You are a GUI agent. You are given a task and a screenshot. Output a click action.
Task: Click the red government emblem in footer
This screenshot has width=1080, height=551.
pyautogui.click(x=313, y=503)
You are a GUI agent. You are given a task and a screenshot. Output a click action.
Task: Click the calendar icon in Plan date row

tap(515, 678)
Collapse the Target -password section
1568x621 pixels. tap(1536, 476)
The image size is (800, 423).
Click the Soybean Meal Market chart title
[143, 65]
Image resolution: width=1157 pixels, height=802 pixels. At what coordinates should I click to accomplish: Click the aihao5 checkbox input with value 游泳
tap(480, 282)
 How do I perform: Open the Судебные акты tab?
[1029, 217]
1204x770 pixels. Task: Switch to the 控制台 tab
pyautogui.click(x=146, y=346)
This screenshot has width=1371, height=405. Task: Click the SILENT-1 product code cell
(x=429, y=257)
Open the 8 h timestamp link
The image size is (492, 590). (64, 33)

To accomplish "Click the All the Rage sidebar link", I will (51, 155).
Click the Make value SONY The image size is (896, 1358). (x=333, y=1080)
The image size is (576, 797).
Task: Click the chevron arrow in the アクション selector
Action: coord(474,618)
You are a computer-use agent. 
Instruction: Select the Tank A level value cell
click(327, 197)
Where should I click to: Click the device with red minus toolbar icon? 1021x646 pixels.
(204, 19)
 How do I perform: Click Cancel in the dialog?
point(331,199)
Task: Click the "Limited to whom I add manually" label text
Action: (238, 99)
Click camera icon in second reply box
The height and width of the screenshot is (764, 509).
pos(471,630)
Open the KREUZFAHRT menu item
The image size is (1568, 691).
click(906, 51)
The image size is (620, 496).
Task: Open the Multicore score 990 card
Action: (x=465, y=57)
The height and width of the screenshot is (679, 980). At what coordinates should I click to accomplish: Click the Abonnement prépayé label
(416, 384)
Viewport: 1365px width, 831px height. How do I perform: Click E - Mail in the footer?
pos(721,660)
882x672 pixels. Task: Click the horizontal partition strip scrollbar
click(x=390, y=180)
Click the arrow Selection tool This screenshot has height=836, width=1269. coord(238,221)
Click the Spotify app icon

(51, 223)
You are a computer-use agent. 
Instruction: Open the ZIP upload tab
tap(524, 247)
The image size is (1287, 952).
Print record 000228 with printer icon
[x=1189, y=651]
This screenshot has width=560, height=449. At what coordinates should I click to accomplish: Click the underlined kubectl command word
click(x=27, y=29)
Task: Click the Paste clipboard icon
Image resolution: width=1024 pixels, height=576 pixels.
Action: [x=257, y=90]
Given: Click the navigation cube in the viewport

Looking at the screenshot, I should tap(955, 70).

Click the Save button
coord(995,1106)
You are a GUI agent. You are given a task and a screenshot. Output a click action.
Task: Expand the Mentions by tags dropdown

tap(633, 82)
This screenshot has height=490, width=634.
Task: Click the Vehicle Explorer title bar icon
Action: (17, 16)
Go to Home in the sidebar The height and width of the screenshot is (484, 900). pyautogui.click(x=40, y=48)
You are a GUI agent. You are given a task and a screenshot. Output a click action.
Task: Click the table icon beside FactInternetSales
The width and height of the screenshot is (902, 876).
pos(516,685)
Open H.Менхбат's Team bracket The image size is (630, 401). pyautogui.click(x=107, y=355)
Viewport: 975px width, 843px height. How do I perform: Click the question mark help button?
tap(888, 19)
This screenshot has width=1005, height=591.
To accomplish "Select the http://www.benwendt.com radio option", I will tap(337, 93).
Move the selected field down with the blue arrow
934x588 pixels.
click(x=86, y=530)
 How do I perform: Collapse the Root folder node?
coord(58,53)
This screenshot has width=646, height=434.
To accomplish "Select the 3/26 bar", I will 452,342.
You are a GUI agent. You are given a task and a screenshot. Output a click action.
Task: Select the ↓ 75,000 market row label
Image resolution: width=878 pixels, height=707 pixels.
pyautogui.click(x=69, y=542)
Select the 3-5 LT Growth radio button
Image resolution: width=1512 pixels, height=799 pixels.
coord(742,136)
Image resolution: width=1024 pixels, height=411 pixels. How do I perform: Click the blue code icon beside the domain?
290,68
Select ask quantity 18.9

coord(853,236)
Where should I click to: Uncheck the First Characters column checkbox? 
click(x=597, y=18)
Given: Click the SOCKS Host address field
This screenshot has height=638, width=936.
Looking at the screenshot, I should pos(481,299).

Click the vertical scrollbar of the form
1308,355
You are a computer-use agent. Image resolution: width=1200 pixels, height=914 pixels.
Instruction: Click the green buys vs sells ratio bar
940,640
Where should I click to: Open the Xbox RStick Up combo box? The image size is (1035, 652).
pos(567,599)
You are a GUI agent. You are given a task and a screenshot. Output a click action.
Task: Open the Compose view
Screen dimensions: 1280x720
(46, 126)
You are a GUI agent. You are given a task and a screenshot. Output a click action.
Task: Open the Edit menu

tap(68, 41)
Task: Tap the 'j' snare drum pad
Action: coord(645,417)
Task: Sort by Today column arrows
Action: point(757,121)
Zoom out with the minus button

________

_Exercise prompt_.
From the entries above, copy every line that holds the word "sidebar".

_Your response_.
To accomplish "Click the All the Rage sidebar link", I will (51, 155).
Go to Home in the sidebar The height and width of the screenshot is (484, 900). pyautogui.click(x=40, y=48)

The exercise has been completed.